Il Chianti con il cuore in gola. Evacuati subito uffici e biblioteche

Per fortuna nessuno in zona ha riportato conseguenze, ma lo spavento è stato tanto "Nessun danno agli edifici"

La scossa con epicentro al fosso di Luiano vicino Mercatale nel Comune di San Casciano e a Ponte di Cappello a Impruneta, è stata sentita forte e chiara in tutto il Chianti fiorentino.

I sindaci rassicurano: "Non ci sono stati danni a persone o cose" dicono Roberto Ciappi (San Casciano in Val di Pesa), Paolo Sottani (Greve) e David Baroncelli (Barberino Tavarnelle). La paura è stata tanta, ma i rilievi di obbligo su strutture pubbliche e edifici scolastici non hanno rilevato alcuna criticità. Anche a Impruneta, nessun danno materiale. "Abbiamo sentito forte il terremoto. Io ero al secondo piano degli uffici comunali di Tavarnuzze e ho sentito tremare. Ma non sono stati segnalati danni" dice il sindaco Alessio Calamandrei, il primo a rassicurare i cittadini che hanno avvertito nitidamente la scossa tellurica e il cui allarme è rimbalzato attraverso i social.

"Nel dicembre del 2014 ci fu una scossa di 4,2 gradi e non ci furono danni – ricorda Calamandrei -. Questa è stata più bassa e non abbiamo dunque timori". È stato subito attivato il centro operativo comunale "anche se sarebbe un obbligo solo sopra i 4 gradi, ma abbiamo preferito essere prudenti".

Gli uffici pubblici sono stati comunque sgomberati come da prassi. "Era già quasi orario di chiusura e sono tornati tutti a casa, nessuno ha fatto rientro". Non sono arrivate segnalazioni né al Comune né ai vigili del fuoco, assicura il sindaco imprunetino, che invece è stato contattato telefonicamente da tutti i vertici istituzionali, Eugenio Giani incluso, che si sono voluti accertare della situazione a Impruneta.

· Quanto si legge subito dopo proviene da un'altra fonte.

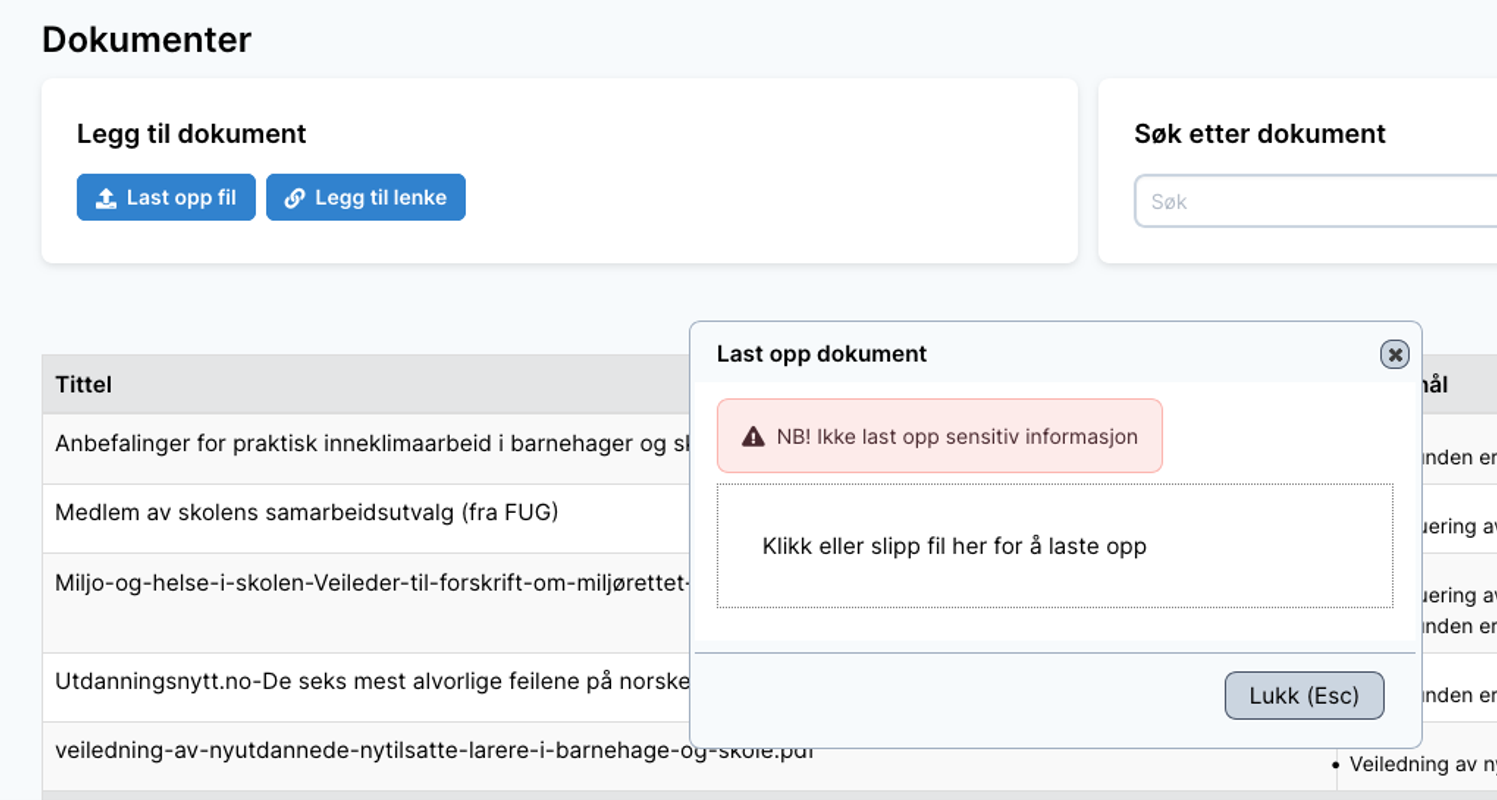Viewport: 1497px width, 800px height.
Task: Close the Last opp dokument dialog with X
Action: (x=1394, y=354)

Anche a Bagno a Ripoli sono state evacuate le palestre di alcune scuole, dove c’erano gli allenamenti in orario extrascolastico, ma è stata una decisione precauzionale che rispetta la prassi, dicono dall’amministrazione. Anche i lettori e gli studenti che ieri pomeriggio erano a leggere o studiare nella biblioteca comunale di Ponte a Niccheri sono stati invitati a uscire, sempre a scopo cautelativo. Anche in questo caso, essendo ormai quasi orario di chiusura, nessuno è rientrato tra gli scaffali. Le verifiche su edifici pubblici e scuole non hanno rilevato alcun danno. Solo tanta paura, rimbombata come un’eco sui social.